46TH ANNIVERSARY SPECIAL Of the many things I adore about San Francisco, one of them is that the word “Palestine” is not treated like Voldermort’s name, the one that dare not be uttered. You can say you are Palestinian here and no one will freak out. San Franciscans, most of them at least, will not tell you — as Newt Gringrich did — that your culture is invented, or that your identity (or your struggle) is not a valued part of the tapestry of this city.
I am not used to this. I spent the past nine years living in Washington DC, where I became accustomed to meeting Arab shop owners who dodged questions about their country of origin. Some feared a backlash from customers. Others worried about government harassment and eavesdropping. One Yemeni shopkeeper near the Pentagon even went as far as creating to-go boxes with Americans flags imprinted on them, the words “we are proud of you” under each flag. Unfortunately, it’s like this now in many cities in the US, where to be Arab, Iranian or South Asian is to abdicate your ethnic identity, to pretend it’s just not there.
That’s not exactly true in San Francisco. This city isn’t perfect and it has its own ugly past and current struggles with racial integration — but San Francisco at least tries to inculcate its motto on all who are lucky enough to live here: just be who you are. You can fly a Palestinian flag outside your business and chances are you may even attract more customers because of it. And if you show up to work wearing a red, white and blue covered hijab or turban in the city, people may very well laugh at you.

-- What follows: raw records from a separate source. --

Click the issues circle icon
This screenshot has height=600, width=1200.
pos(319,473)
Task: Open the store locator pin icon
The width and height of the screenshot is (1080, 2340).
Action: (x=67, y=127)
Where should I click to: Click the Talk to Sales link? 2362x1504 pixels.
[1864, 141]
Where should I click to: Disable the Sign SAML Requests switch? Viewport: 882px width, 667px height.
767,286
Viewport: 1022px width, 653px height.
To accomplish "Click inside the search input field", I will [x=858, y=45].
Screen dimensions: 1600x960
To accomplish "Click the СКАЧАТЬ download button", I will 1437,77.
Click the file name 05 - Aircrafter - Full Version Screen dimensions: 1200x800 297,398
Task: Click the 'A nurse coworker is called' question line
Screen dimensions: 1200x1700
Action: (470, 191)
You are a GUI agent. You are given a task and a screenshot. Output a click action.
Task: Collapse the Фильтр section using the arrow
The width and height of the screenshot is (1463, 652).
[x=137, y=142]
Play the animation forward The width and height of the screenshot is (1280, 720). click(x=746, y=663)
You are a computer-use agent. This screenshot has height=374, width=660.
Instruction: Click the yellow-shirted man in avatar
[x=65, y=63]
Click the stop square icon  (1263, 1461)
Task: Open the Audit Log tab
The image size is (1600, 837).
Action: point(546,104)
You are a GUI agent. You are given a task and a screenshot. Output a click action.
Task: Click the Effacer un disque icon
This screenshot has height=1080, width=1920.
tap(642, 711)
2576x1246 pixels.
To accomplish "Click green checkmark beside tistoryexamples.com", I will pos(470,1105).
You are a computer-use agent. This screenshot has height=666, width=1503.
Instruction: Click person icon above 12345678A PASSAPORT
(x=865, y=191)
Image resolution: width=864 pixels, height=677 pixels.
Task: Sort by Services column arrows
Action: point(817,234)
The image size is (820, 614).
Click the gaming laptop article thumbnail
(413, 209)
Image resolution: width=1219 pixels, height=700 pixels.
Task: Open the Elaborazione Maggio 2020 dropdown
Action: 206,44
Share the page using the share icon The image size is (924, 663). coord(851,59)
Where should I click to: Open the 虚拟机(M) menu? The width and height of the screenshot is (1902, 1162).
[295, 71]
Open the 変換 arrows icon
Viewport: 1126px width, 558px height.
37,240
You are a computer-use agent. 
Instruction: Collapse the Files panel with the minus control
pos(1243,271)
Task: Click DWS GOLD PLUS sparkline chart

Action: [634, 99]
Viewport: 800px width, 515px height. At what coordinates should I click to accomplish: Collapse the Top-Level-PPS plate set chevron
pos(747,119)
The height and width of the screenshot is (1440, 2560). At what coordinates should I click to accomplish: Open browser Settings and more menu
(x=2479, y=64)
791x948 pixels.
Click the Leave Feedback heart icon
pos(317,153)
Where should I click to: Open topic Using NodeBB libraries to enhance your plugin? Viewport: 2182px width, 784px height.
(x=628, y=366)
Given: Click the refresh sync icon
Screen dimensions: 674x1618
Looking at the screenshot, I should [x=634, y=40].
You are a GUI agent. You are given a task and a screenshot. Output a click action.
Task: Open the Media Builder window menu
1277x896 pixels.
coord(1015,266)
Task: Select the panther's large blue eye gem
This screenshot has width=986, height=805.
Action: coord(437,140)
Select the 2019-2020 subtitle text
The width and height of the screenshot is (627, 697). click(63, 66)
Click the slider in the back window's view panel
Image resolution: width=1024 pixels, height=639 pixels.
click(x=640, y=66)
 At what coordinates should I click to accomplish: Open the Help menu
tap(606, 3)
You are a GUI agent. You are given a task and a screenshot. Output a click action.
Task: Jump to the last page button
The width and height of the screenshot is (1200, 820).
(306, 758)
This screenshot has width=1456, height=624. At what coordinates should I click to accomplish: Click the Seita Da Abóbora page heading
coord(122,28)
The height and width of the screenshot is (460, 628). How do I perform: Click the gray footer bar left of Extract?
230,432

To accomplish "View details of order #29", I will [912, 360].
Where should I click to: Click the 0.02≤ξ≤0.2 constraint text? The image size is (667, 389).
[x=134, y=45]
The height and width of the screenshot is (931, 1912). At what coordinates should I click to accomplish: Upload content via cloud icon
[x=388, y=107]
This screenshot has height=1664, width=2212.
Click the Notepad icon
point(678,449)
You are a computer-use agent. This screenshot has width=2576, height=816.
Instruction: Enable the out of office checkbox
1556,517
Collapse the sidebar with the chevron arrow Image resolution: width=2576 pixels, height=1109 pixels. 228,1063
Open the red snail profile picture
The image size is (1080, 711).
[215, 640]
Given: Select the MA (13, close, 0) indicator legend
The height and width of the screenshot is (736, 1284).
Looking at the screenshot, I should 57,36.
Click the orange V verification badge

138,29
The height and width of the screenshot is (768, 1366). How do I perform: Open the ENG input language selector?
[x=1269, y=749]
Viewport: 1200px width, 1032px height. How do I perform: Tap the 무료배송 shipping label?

Last week I walked through the Mission district interviewing Palestinian American business owners. On Mission Street, I saw my friend Ashraf sitting on a bar stool at the café he opened two years ago. The San Francisco born Palestinian-American, whose parents were born outside of Jerusalem, wore an SF Giants baseball cap and adjusted it often during our meeting, revealing a full head of hair already graying at the age of 34.
Ashraf remembers car trips with his parents to the Samiramis Grocery just down Mission Street. Samir Khoury, a Palestinian Christian from Ramallah who came to San Francisco in 1953, opened the iconic grocery store in 1972. For the longest time it was the only place where Ashraf’s family could buy zaatar or rent Egyptian movies. It always had everything we had back home, Ashraf says.
Ashraf points out that within a small radius of his cafe, there are a now number of Palestinian owned businesses, including Philz Coffee and Bi-Rite Creamery.
“But no one really knows these are Palestinian owned businesses,” Ashraf says. “And even if they found out, no one would really care.”
I tell Ashraf about a sandwich shop I used to visit in Washington DC where the owner insisted on telling everyone that he was Jordanian. One day the owner pulled me aside and confessed he was really Palestinian from Bethlehem but told people he was Jordanian because he thought it “sounded better.”
When Ashraf hears this he laughs. “It’s not like that here,” he says. “In San Francisco you don’t have to play that act.”
Zahir Janmohamed is a San Francisco writer and former Congressional aide.